“……”顾漠榆沉默地低头,想了想自己刚刚唱的歌,瞅了瞅刚刚教自己种植物技巧的顾喜苗,又看了看还在疯狂“呕吐”的向日葵,眼神逐渐呆滞。
这方法难道真的可行?这向日葵真的不是被自己的歌声吓到呕吐吗?但这好像也算殊途同归吧?
等等,如果向日葵的呕吐物是瓜子,那準备吃瓜子的他又是在干什麽?
“……”细思极恐。
顾漠榆看着自己花积分兑换的向日葵,开始怀疑人生。
正在顾漠榆思绪混乱之际,木宁椿跨过院门,一进来就看见靠墙的两个人,他们还盯着地面,不知道在干什麽,“你们这是干什麽?”他疑惑地问。

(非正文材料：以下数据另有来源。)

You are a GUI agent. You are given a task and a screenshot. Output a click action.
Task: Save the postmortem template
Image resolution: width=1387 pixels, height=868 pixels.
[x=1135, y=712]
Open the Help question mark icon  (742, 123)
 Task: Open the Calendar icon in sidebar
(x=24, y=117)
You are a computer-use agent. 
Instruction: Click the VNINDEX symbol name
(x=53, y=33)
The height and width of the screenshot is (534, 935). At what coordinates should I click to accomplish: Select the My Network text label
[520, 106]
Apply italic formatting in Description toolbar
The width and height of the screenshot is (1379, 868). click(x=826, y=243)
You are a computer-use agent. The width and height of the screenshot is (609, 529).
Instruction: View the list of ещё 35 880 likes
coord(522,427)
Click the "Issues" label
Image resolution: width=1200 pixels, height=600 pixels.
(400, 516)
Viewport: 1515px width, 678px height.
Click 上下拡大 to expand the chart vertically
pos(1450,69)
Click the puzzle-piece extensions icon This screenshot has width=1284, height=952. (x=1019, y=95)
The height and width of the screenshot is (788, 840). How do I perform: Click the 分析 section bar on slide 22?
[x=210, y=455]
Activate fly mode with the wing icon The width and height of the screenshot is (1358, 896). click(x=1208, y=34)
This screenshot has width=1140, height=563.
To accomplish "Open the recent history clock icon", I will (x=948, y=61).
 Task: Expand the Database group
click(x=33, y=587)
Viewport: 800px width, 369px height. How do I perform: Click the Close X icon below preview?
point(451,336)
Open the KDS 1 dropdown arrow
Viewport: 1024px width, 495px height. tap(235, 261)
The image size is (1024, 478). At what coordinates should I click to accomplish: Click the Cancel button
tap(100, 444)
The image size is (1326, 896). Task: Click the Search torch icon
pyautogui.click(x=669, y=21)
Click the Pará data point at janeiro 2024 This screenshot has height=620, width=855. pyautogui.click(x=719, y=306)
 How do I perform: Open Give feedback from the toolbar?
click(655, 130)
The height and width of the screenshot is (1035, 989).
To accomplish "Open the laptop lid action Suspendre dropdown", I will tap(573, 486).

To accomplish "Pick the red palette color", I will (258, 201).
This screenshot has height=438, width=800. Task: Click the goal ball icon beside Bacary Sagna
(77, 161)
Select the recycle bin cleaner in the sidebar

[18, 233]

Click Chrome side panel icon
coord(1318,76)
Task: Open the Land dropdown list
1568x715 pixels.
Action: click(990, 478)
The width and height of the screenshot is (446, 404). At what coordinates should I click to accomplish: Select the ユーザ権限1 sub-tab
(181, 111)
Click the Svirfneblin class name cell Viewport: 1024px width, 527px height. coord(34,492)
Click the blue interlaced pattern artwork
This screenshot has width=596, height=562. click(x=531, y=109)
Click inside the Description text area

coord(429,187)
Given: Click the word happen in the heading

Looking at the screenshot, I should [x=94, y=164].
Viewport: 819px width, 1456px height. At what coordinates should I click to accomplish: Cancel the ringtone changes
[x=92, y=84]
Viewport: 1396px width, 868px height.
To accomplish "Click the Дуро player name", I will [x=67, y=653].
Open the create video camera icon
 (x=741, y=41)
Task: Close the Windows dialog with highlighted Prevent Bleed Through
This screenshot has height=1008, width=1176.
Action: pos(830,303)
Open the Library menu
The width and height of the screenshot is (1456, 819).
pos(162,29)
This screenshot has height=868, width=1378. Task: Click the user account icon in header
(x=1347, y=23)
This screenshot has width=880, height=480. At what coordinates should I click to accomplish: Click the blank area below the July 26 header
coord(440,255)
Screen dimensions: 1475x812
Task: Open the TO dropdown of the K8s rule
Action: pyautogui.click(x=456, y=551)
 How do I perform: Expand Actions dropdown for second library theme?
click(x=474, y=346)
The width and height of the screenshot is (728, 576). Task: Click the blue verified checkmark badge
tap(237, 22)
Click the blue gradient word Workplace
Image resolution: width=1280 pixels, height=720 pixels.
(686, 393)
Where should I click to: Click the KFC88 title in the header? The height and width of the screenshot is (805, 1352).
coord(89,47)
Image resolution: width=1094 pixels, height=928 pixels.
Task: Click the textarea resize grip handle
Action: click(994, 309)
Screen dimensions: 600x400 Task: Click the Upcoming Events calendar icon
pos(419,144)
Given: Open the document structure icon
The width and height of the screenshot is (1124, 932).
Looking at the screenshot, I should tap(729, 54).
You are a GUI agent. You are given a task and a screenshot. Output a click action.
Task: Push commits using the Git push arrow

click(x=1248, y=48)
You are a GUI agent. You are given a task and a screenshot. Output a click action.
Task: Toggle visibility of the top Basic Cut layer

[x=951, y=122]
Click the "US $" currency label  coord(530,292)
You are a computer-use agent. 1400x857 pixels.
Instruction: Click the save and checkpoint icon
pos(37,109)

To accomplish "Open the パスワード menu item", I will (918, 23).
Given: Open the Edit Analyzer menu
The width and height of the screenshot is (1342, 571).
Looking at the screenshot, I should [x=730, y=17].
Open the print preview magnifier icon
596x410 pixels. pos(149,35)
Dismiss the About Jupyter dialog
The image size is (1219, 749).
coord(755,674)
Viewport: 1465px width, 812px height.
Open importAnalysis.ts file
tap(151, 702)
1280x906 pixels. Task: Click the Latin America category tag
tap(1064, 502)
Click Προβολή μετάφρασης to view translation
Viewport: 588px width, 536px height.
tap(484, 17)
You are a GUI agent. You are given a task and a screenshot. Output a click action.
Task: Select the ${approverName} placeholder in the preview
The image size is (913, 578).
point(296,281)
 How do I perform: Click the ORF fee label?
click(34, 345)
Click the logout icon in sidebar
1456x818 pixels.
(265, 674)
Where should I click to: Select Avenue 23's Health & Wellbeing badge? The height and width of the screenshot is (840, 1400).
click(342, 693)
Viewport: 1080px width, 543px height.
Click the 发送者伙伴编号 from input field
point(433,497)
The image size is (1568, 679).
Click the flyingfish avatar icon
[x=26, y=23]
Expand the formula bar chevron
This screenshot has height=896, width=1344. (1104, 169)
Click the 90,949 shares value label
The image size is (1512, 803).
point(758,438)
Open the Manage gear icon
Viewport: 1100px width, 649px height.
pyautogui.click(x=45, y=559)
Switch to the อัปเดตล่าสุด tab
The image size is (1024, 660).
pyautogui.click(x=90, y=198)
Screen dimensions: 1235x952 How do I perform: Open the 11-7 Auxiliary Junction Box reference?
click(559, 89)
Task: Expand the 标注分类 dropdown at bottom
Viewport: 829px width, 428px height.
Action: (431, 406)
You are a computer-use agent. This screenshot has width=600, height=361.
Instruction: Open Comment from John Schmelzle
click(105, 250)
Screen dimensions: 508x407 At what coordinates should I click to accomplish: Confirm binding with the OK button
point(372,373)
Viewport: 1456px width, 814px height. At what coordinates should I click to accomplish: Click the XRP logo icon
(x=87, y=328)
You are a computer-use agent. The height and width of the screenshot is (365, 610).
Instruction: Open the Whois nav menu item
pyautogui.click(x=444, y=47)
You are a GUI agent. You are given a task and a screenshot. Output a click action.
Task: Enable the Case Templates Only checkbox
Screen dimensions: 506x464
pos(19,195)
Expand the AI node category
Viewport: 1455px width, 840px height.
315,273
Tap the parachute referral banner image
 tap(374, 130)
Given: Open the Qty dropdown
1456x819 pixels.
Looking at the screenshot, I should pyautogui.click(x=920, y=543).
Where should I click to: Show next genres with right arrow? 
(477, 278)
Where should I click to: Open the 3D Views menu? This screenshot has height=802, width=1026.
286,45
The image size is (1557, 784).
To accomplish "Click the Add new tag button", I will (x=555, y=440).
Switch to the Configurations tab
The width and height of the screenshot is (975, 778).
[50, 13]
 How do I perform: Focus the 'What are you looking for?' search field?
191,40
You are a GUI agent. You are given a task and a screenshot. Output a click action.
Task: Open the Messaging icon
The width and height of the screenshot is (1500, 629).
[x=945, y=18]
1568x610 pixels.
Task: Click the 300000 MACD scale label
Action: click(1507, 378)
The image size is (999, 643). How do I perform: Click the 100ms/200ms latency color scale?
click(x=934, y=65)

“在实验如何种植物。”顾漠榆表情一言难尽,实验结果看似很成功,又看似很失败,扑朔迷离。
但这怎麽不算是一种进步呢?
“啊?”木宁椿不太理解。
“你等等,我再实验一下。”顾漠榆左思右想,决定问问如何让豌豆射手听话一点,“喜苗,过会我放个东西出来,你不要害怕。”
“哦。”顾喜苗还沉浸在他那不好听的小曲中,没有缓过神,点头都是机械的身体反应。
微凉的月光照在庭院的空地上,顾漠榆将大号豌豆射手从系统商城里放出来,头顶的月光瞬间被绿色大脑袋遮住了。
豌豆射手在月光下舒展着自己的身躯,摇头晃脑好不惬意。
“豌豆射手,低一下头。”
顾漠榆拍了拍豌豆射手那水桶般粗壮的根茎,仰头沖上面喊道。
豌豆射手享受着月光浴,左右摇晃着粗壮又柔软的根茎,压根不搭理顾漠榆。